11. No caso subjuditio, a contestação da Ré foi notificada à Autora mas a este articulado não podia a Autora responder, sendo agora a audiência prévia ou o início da audiência final, nos termos do novo número 5 do art.º 60.º, o momento próprio para tal resposta.

12. Os factos, as provas de tais factos e os critérios jurídicos aplicáveis aos mesmos são as três bases ou níveis em que assenta a decisão do Tribunal e, por isso, a possibilidade de ambas as partes influírem na decisão, pronunciando-se sobre a intervenção processual da outra, reporta-se a todos eles, ou seja, tem por objecto quer os argumentos factuais, incluindo provas, quer os jurídicos.

13. Ao nível do direito, o princípio do contraditório impõe que, antes de ser proferida a decisão final, seja facultada às partes a discussão de todos os fundamentos de direito em que a ela vá assentar, sendo aquele princípio o instrumento destinado a evitar as decisões surpresa.

14. A regra do contraditório deve assim, abarcar a própria decisão de uma questão de direito decisiva para a sorte do pleito. À Autora, pelo menos, deveria ter, sido dada a possibilidade de, previamente, a discutir sendo que tal 'entendimento amplo da regra do contraditório, afirmado pelo n.º 3, do art.º 3.º.

Complete o seguinte =
• a. Segundo o texto sobre o princípio do contraditório, quais são as três bases em que assenta a decisão do Tribunal?
• b. Dê seguimento ao texto sobre o princípio do contraditório a partir do ponto em que termina.
As entradas são material à parte, sem ligação ao texto sobre o princípio do contraditório.

Extrato de dados =
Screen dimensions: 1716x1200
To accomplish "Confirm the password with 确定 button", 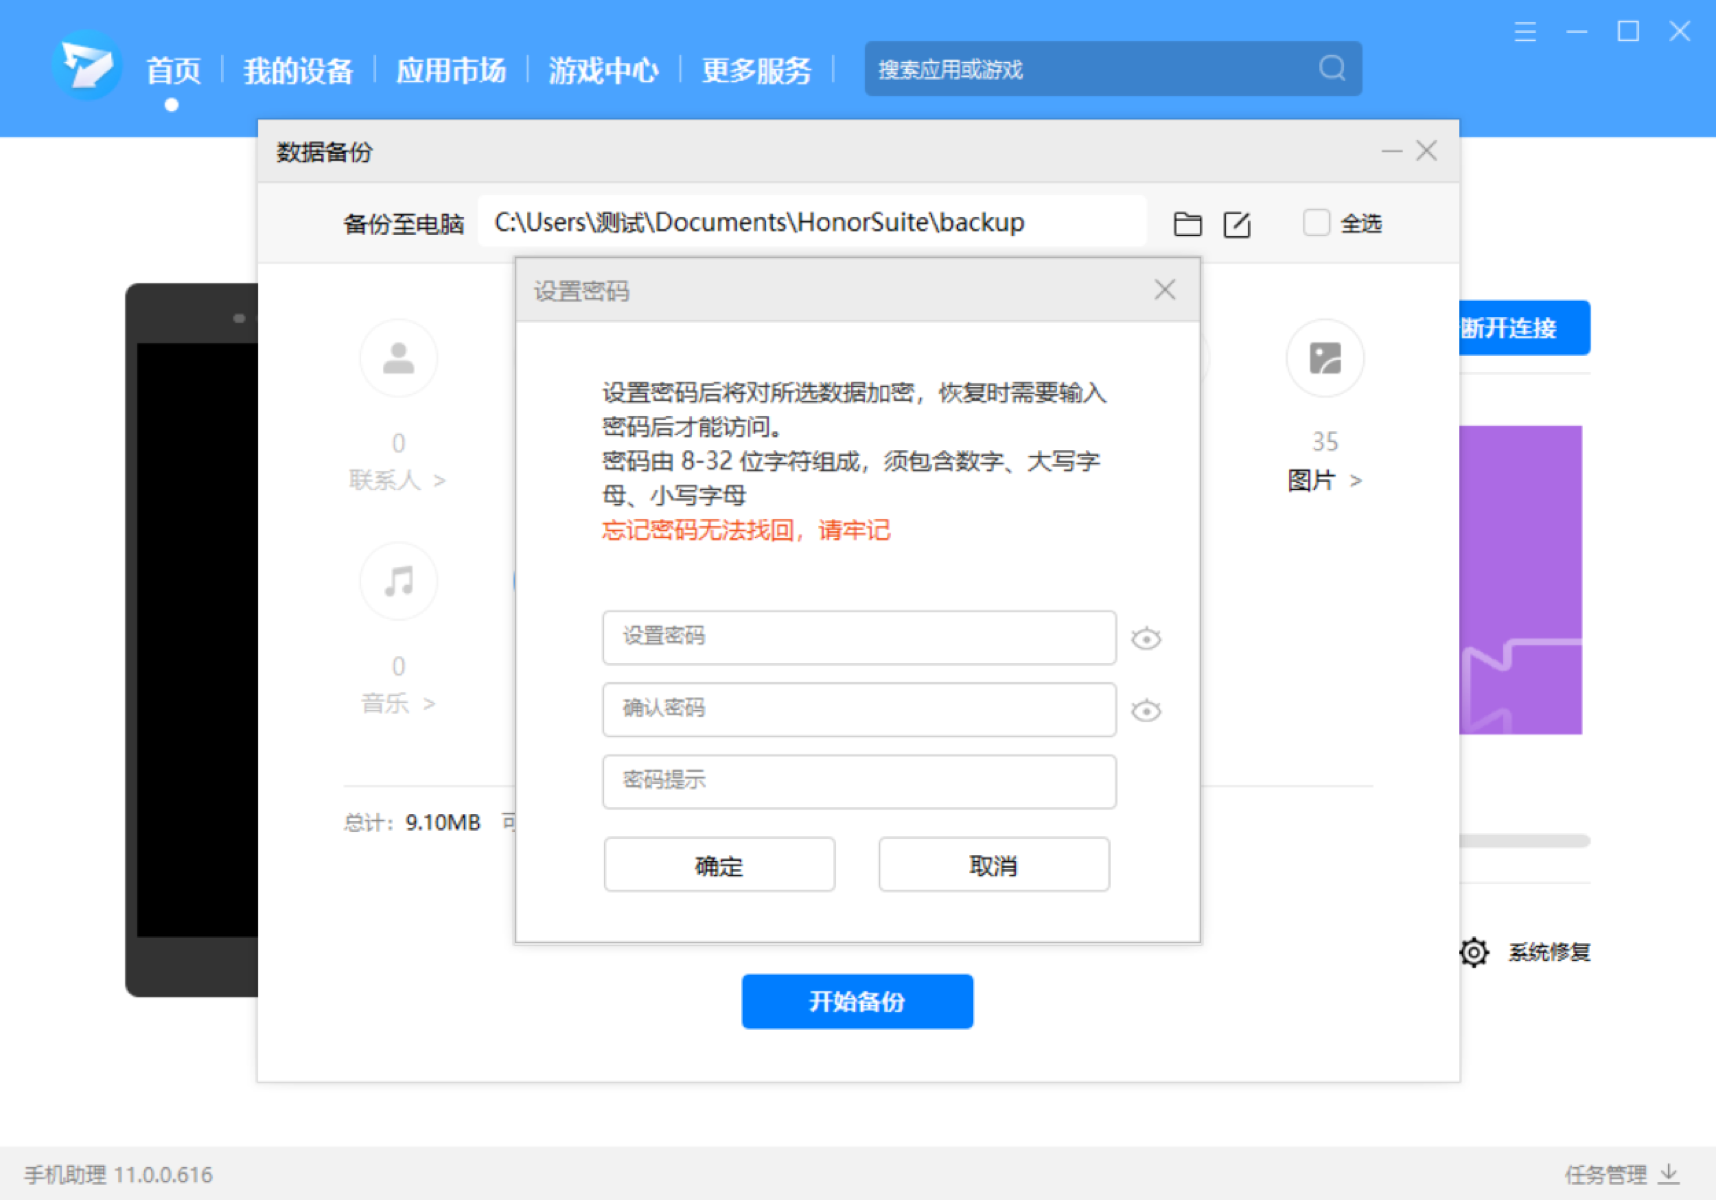I will 718,864.
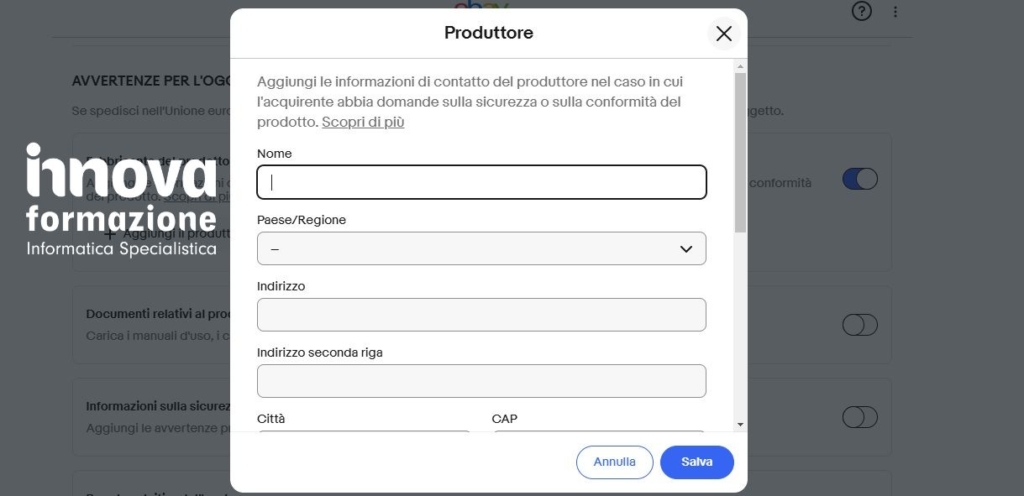The image size is (1024, 496).
Task: Click the dialog scrollbar's up arrow
Action: pos(740,66)
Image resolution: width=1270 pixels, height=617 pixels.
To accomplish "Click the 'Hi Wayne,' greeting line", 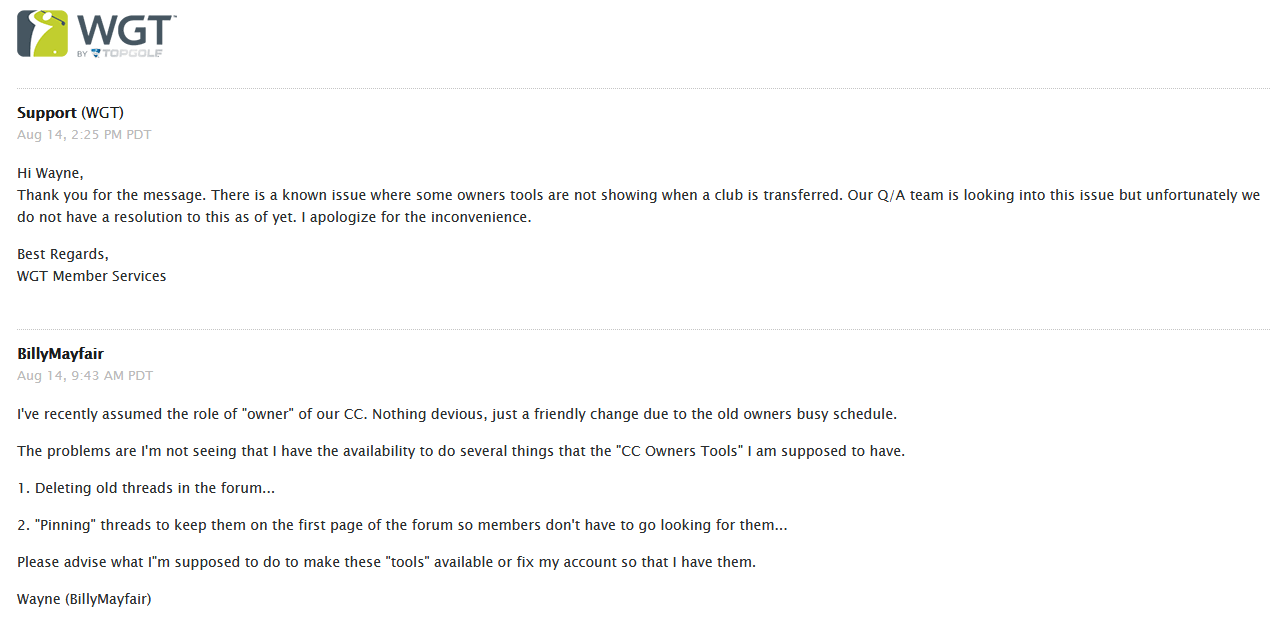I will click(x=50, y=173).
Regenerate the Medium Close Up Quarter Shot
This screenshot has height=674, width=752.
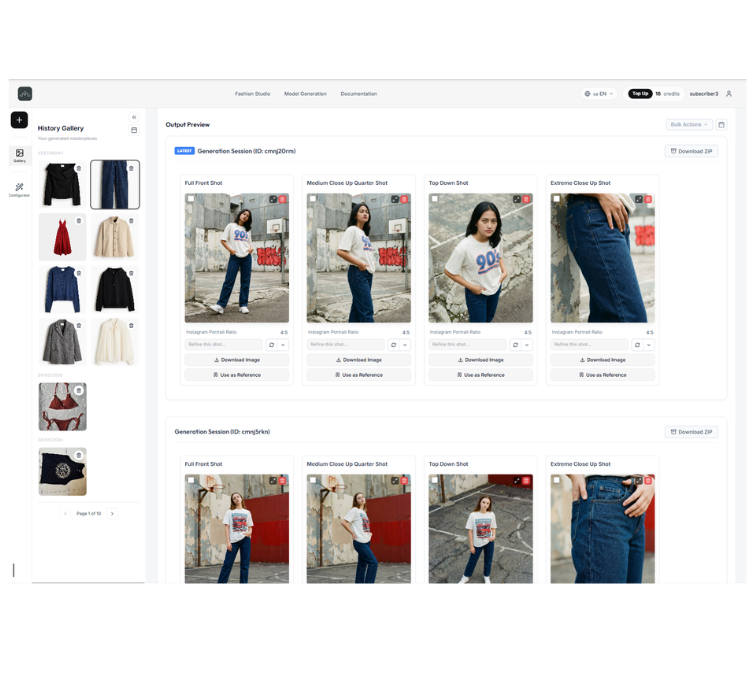tap(393, 345)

Respostas dadas =
• a. Os factos, as provas de tais factos e os critérios jurídicos aplicáveis aos mesmos.

• b.
15. Não quis, pois, a lei excluir da decisão, as subsunções que juridicamente são possíveis embora não tenham sido pedidas, antes estabeleceu que a concreta decisão a tomar tem de, previamente, ser prevista pelas partes, tendo, por isso, de lhes ser dada 'a priori' possibilidade de se pronunciarem sobre o novo e possível enquadramento jurídico, o que no caso em apreço, não sucedeu.

16. Nenhuma decisão deve, pois, ser tomada sem que previamente tenha sido dada efectiva possibilidade ao sujeito processual contra quem é dirigida de a discutir, de a contestar e de a valorar, possibilitando-se-lhe, assim, influi activamente na decisão - cfr. Ac. do STJ de 04/05/99, processo n.º 99057, in dgsi.net; 17. No caso, estaremos perante uma decisão surpresa porque a sentença ora em apreço coloca a discussão jurídica num módulo ou num plano diferente daquele em que a Recorrente o havia feito e comporta uma solução jurídica que a Recorrente não tomou oportunamente posição sobre ela.

18. A violação do contraditório inclui-se na cláusula geral sobre as nulidades processuais constante do art.º 195.º, n.º 1 do Código do Processo Civil - a prática de um acto que a lei não admita, bem como a omissão de um acto ou formalidade que a lei prescreva, só produzem nulidade quando a lei o declare ou quando a irregularidade cometida possa influenciar a decisão da causa.

19. E dada a importância do contraditório é indiscutível que a sua inobservância pelo Tribunal é susceptível de influir no exame ou decisão da causa.

20. E, estando a decisão-surpresa coberta por decisão judicial, como é entendimento pacífico da jurisprudência, nada obsta a que a mesma seja invocada e conhecida em sede de recurso Acs. STJ. de 13/01/2005, Proc. 04B4031; RP de 18/06/2007, Proc. 0733086, in base de dados da DGSI.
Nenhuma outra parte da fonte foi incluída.